For info: www.temkingroup.com
JD Power: Consumer Satisfaction Down
WESTLAKE VILLAGE, Calif.-Consumers grew increasingly dissatisfied with retail banking fees in the past year, with a satisfaction index at 608, down significantly from 625 in 2011 and 656 in 2010, according to analysis by J.D. Power and Associates.
The company's 2012 U.S. Retail Banking Study, found overall retail banking customer satisfaction is stagnant, improving by one point in 2012-to 753 on a 1,000-point scale. The study measured six factors of satisfaction: account activities, account information, facility, fees, problem resolution and product offerings.
Monthly maintenance fees had the most significant impact on fees satisfaction this year-more so than in the 2011 and 2010 studies-while ATM and debit card fees had less negative impacts on fees satisfaction.
The study noted improvements in satisfaction with facilities and routine transactions, and with reliability and ease of using ATMs, with the percentage of customers who use ATMs to make deposits more than doubling to 40% in 2012 from 19% in 2008. Regional banks-defined by the survey as banks with $33 billion to $180 billion in deposits-saw the biggest drop in satisfaction.
Big banks still lag other banks in overall satisfaction, but they have improved in reducing the number of problems customers experience and in problem resolution, especially at first contact, said Beird.
Credit unions were not included in the study. For info: www.jdpower.com
Banks Migrate To Higher-Income Areas
CHARLOTTESVILLE, Va.-Banks have 2,500 more branches across the U.S. than they did on June 30, 2006, but according to SNL Financial the makeup of those branches has changed as the industry shifts its focus to building branches in higher-income areas.
To make comparisons between years more consistent, SNL said it used census tract market definitions and median household incomes as of July 1, 2011, as the basis for analyzing branch openings and closings in markets for all years. Years are based on the Summary of Deposits cycle and are either as of, or reflect changes in the last-12-months ended June 30 for the stated year. SNL defines lower-income markets as those where the median household income is less than $25,000 and moderate-income markets as those where the median household income is between $25,000 and $50,000.
At the beginning of 2007, there were 5,506 bank and thrift branches located in census tracts with a median household income of $100,000 or more.
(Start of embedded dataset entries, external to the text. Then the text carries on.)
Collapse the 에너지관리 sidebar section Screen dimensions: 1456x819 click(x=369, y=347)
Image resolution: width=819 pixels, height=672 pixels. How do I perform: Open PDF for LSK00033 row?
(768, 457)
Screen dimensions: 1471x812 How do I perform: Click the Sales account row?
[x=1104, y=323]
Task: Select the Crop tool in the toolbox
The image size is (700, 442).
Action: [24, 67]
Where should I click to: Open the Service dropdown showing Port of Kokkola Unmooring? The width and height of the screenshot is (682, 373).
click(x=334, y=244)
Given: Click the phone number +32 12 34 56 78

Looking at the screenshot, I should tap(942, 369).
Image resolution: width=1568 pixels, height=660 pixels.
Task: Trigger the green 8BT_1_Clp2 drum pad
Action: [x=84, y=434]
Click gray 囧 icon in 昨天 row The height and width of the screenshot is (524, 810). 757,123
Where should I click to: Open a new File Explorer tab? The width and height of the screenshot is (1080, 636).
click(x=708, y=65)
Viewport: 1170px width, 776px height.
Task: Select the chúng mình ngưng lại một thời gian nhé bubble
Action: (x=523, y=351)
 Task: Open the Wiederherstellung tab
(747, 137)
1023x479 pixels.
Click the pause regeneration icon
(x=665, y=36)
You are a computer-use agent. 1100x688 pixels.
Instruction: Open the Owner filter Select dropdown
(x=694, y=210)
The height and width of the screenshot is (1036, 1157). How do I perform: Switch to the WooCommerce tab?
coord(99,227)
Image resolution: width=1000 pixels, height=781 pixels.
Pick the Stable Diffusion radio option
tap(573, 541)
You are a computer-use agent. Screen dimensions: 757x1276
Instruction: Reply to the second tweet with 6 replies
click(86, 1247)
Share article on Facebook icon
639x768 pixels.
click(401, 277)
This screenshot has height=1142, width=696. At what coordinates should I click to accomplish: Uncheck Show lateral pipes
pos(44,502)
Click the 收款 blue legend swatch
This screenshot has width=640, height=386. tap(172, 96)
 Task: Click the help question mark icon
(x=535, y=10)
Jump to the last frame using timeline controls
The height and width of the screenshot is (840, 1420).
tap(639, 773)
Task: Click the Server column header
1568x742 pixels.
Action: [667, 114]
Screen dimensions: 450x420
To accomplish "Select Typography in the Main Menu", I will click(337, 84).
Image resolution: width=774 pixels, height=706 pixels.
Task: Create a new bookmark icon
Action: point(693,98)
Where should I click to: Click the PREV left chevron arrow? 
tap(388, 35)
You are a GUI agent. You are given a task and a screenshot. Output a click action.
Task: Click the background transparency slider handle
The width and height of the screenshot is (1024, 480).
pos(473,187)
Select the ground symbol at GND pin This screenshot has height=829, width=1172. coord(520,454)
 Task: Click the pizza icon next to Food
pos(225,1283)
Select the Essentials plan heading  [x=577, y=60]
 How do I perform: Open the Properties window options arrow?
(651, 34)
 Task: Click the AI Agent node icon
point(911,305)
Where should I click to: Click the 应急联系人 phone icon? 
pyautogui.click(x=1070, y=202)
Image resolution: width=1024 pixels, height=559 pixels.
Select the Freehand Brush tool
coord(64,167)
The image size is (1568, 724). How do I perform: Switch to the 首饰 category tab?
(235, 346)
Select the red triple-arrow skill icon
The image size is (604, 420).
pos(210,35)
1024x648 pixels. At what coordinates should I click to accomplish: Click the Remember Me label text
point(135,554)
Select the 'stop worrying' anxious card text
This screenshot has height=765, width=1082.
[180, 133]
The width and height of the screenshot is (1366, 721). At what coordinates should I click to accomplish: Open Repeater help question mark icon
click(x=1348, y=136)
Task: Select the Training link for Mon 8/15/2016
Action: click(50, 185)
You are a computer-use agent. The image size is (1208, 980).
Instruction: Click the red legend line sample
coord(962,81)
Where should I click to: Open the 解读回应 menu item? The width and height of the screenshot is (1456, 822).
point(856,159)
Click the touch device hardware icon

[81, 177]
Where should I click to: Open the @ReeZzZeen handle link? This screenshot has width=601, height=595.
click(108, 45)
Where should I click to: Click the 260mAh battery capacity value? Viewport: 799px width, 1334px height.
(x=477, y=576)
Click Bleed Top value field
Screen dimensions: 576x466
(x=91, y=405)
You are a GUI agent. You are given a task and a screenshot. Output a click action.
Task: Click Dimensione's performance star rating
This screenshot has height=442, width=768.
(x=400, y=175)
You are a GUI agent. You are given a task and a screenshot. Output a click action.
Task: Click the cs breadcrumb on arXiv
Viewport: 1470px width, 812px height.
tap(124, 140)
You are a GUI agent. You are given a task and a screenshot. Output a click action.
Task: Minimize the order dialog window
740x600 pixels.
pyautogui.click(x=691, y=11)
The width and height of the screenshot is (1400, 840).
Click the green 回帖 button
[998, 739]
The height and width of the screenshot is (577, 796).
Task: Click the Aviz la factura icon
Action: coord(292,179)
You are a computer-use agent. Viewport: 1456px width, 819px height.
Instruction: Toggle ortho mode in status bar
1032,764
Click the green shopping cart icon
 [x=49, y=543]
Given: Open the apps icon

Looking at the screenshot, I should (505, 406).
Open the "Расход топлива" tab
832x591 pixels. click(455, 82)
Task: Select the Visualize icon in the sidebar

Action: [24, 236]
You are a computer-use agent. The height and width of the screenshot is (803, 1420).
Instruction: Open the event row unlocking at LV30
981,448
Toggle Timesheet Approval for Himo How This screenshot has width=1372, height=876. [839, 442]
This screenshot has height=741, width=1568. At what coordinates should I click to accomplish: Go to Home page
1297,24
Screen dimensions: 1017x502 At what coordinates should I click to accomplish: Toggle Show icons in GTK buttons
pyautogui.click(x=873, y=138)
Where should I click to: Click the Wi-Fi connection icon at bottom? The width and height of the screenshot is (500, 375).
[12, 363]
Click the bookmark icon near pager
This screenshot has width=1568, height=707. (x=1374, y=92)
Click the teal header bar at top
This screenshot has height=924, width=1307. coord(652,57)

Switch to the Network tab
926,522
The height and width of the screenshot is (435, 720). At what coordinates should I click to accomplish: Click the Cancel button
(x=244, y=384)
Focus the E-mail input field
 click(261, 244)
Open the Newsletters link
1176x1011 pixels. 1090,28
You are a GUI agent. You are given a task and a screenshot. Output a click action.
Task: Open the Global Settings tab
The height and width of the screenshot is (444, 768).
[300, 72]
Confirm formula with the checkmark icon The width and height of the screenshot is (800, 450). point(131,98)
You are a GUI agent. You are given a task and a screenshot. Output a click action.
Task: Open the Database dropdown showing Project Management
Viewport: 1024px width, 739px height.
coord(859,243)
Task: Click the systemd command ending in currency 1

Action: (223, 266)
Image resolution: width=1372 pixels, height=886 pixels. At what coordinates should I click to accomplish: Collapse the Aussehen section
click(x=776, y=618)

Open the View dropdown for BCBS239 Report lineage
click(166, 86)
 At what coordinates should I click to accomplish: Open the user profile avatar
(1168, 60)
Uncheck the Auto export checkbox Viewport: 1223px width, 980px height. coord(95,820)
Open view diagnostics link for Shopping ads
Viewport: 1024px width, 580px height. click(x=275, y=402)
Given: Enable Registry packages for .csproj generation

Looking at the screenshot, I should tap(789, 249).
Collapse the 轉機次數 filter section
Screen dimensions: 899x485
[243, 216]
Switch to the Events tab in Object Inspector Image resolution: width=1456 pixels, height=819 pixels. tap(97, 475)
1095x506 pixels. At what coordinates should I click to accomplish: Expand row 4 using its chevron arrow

Since then, 462 net new branches have been opened in those markets, an 8.4% increase.
In contrast, there were 5,626 branches in census tracts with a median household income of $25,000 or less at the start of 2007, and a net 70 branches have since closed, a 1.2% decrease. There are now more branches in areas with median household incomes of $100,000 or more than there are in areas with median household incomes of $25,000 or less.
Markets with median household incomes between $50,000 and $100,000 gained the largest absolute number of branches, netting 1,919 new branches in the nearly six-year span.
Since 2007, Woodforest Financial Group, Inc., opened the largest number of branches in markets with median household incomes below $50,000, netting 333 additional branches. Wells Fargo closed a net 367 branches in sub-$50,000 markets, the most of any bank in the U.S.